Pete Whitelegg
It seems to me these feckless MPs are either unable or unwilling to deal with the underlying issues that give rise to the problem in the first place, or to find an adequate solution. Essentially this government has simply punted the issue into the long grass. The reforms Starmer wanted to impose on current claimants has been loaded onto new claimants, while those currently on PIP payments will see little change. What with an ageing population and a failing NHS this won’t be hidden in the long grass for long. It is somewhat indicative of this Government to push issues as far into the future as they can without any clear plan as to how to find a solution.
The debate, such as it was, about the dramatic increase in these payments never got to grips with the underlying issues. Much talk was of claimants not being able to pull their trousers up or walk a certain distance. Not one MP that I’m aware of made any reference to the increasing number of young/younger people exiting the workplace. Could it be that the very conditions of work itself are creating the conditions for people needing this kind of support. Over the last 30 years we have had an almost endless decline in the value of real wages. Combine that with the increase in debt, particularly student debt, is it any wonder that the pressure gets to people. And then there is work itself. The rise in short term contracts, not just zero hours contracts, has made work precarious. Why would you not prefer the relative certainty of the benefit system? Like I said, so far, I’ve not heard a Labour MP make the case that the issue, in many cases, is work itself, not the benefits system. The reality is these feckless Labour MPs are determined to push claimants into the very workplaces that cause the problem in the first place.
Letter to the Editor—Welfare for the young
Eamon Dyas
On the issue of not enough young people entering the work force, my experience recently brought home to me there is a contributing factor that bridges the issues of welfare and work that nobody is talking about.
I recently got talking to a nurse who, among her duties, specialises in the monitoring of diabetes sufferers. We got onto the connection between diet and diabetes and the lethal mixture of ignorance and high octane advertising for ultra-processed foods. She had been working in the field for thirty years and the thing that concerned her was the significant growth of young people she now sees who are morbidly obese and suffering from diabetes. By her account she says that this is something that she has seen increasing gradually over the past twenty years or so and there is no sign of it abating. She also observed that these young people were in no physical state to work and therefore a drain on government funds that sustain the health service.
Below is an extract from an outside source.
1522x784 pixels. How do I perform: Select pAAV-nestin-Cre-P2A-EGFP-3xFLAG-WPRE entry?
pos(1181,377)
We then got on to the question of a local school which one of her grandchildren attended. The school recently changed locations but the new premises did not replicate the Home Economics facilities which the old one possessed so the subject has been taken off the curriculum. She was particularly upset at this as it was among the last schools in the area that taught the subject. She saw this as an example of the shortsightedness of the system as educating young people in things like the connection between food and health was one of the means by which things like diabetes could be avoided and ensure that they did not become a drain on the NHS as a result.
I’m not sure if that education in itself would be able to counter the effects of heavily advertised junk food industry but I got her point and it may be that a combination of measures that curtail ultra-processed foods and education at an early age would help. So, it was with that conversation in mind that I listened to Starmer’s policy on welfare cuts. I came to the conclusion that his policy had more in common with an accountant’s approach to the subject rather than a healer who could approach the subject holistically.